Exercise goal: Any picture among the records should be left out, please; retype the rest exactly.

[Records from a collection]
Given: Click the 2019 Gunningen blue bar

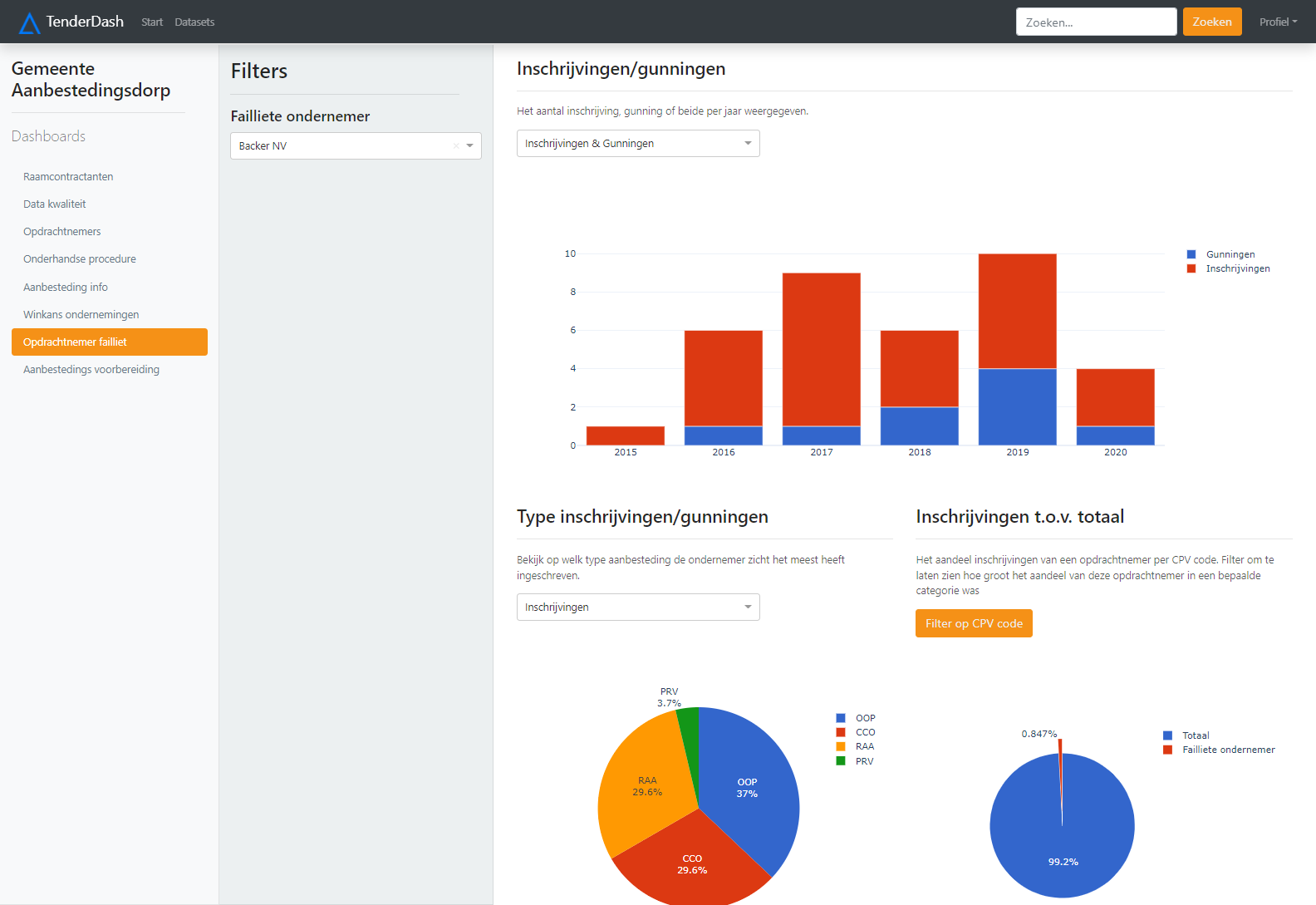Looking at the screenshot, I should 1017,407.
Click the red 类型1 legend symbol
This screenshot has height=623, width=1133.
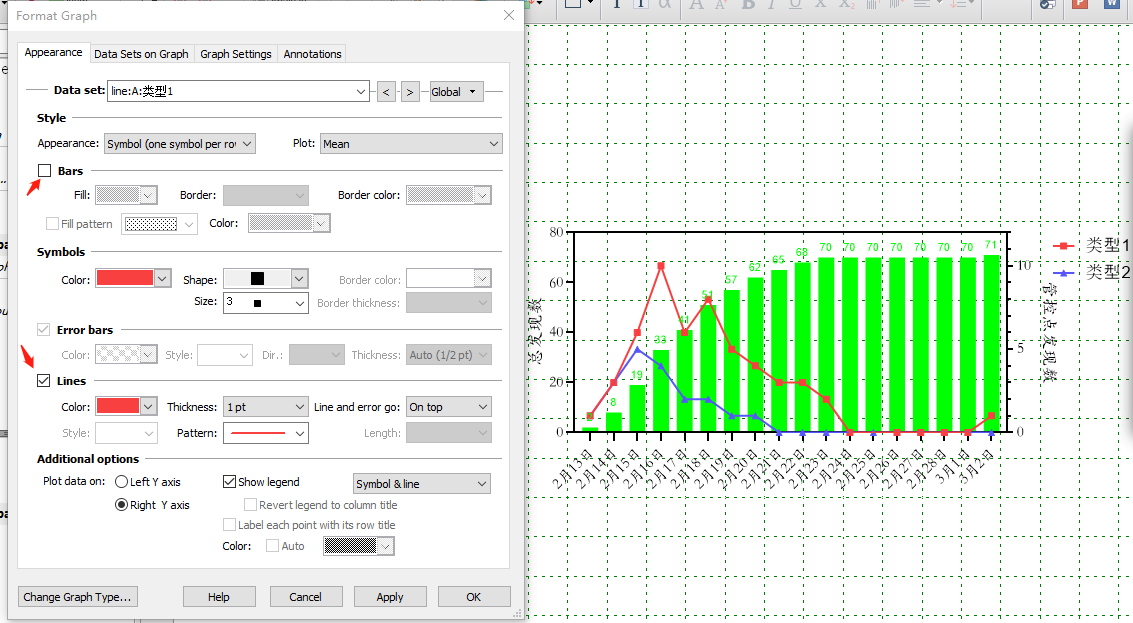1066,246
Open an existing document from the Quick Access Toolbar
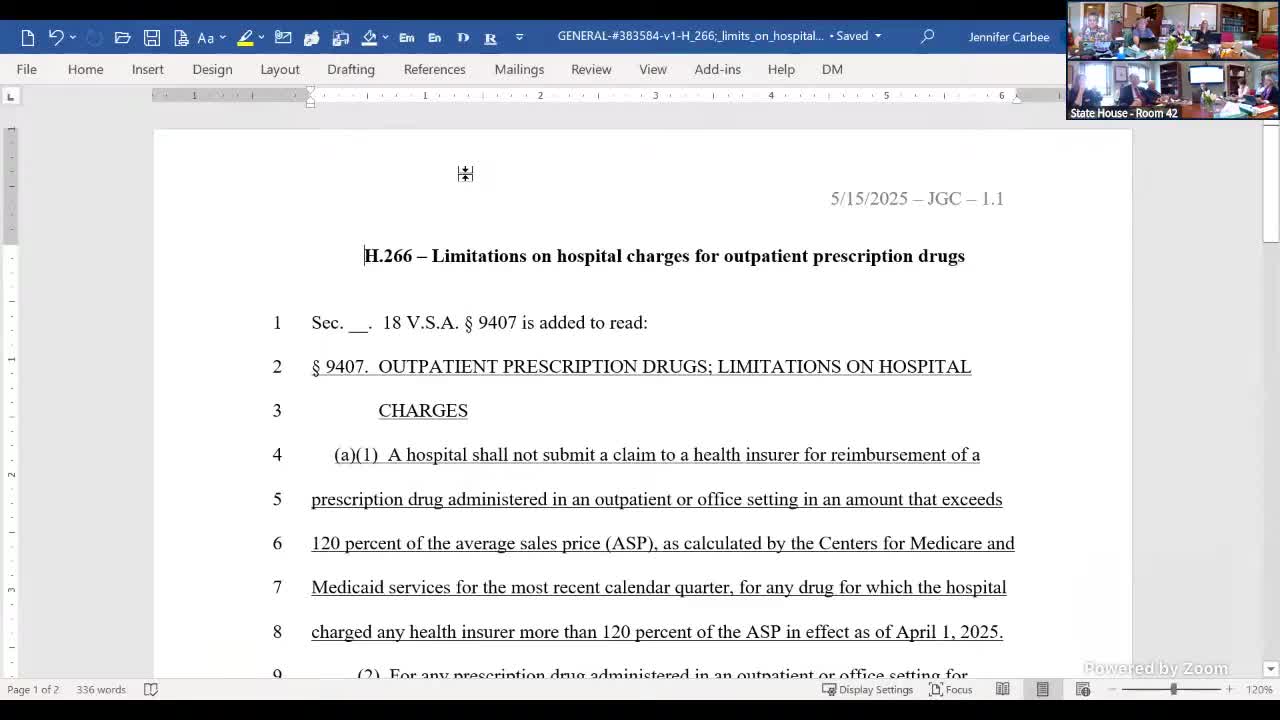Image resolution: width=1280 pixels, height=720 pixels. click(x=122, y=36)
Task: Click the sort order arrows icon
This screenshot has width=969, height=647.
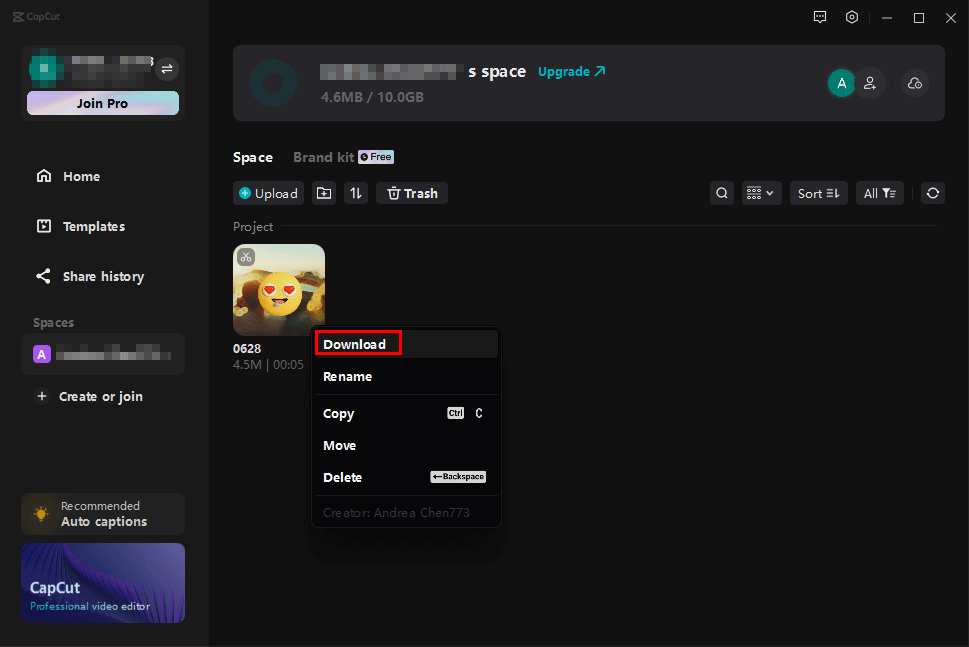Action: click(356, 193)
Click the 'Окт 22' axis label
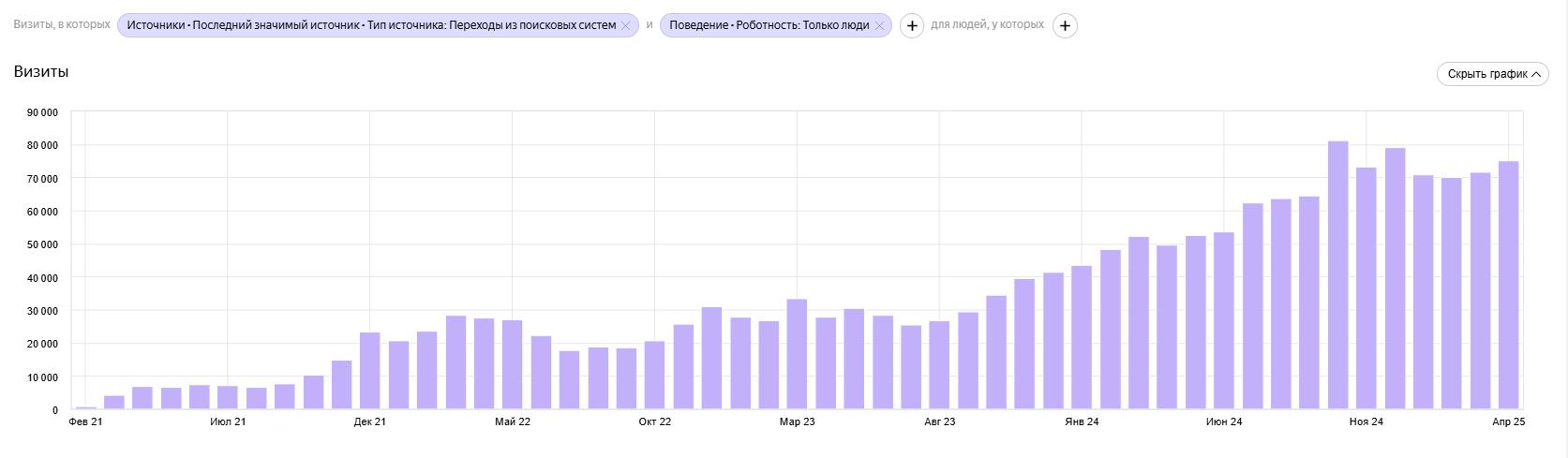 pos(655,422)
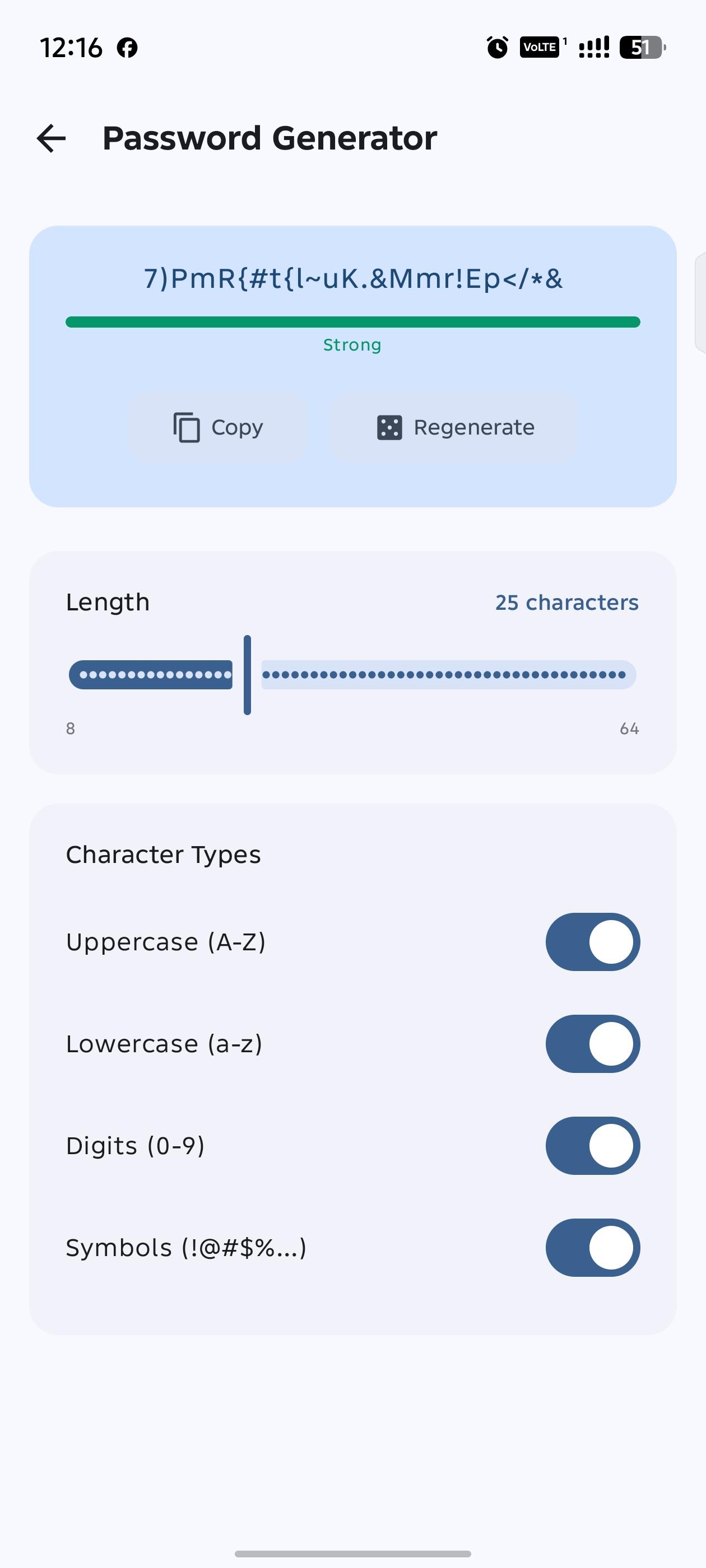This screenshot has height=1568, width=706.
Task: Tap the VoLTE status icon
Action: pyautogui.click(x=540, y=47)
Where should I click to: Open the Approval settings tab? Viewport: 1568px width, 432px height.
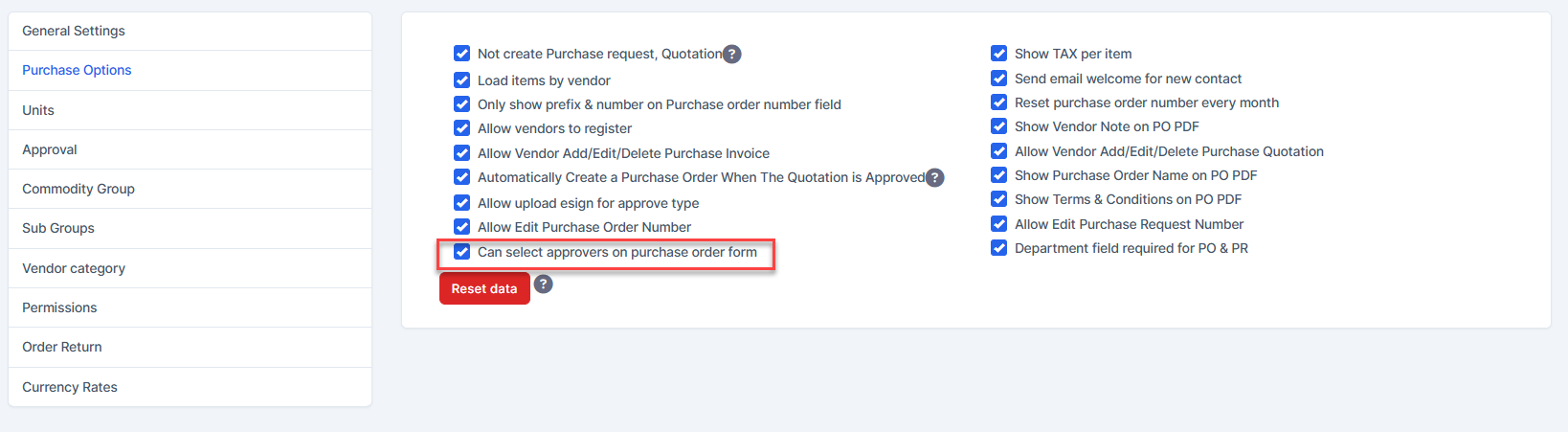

Response below:
Given: Click the 2019 Gunningen blue bar

Looking at the screenshot, I should 1017,407.
Click the red 类型1 legend symbol
This screenshot has height=623, width=1133.
1066,246
Open an existing document from the Quick Access Toolbar
Image resolution: width=1280 pixels, height=720 pixels. click(x=122, y=36)
Task: Click the sort order arrows icon
This screenshot has width=969, height=647.
Action: click(356, 193)
Click the 'Окт 22' axis label
 pos(655,422)
This screenshot has height=1568, width=706.
Task: Tap the VoLTE status icon
Action: pyautogui.click(x=540, y=47)
Where should I click to: Open the Approval settings tab? Viewport: 1568px width, 432px height.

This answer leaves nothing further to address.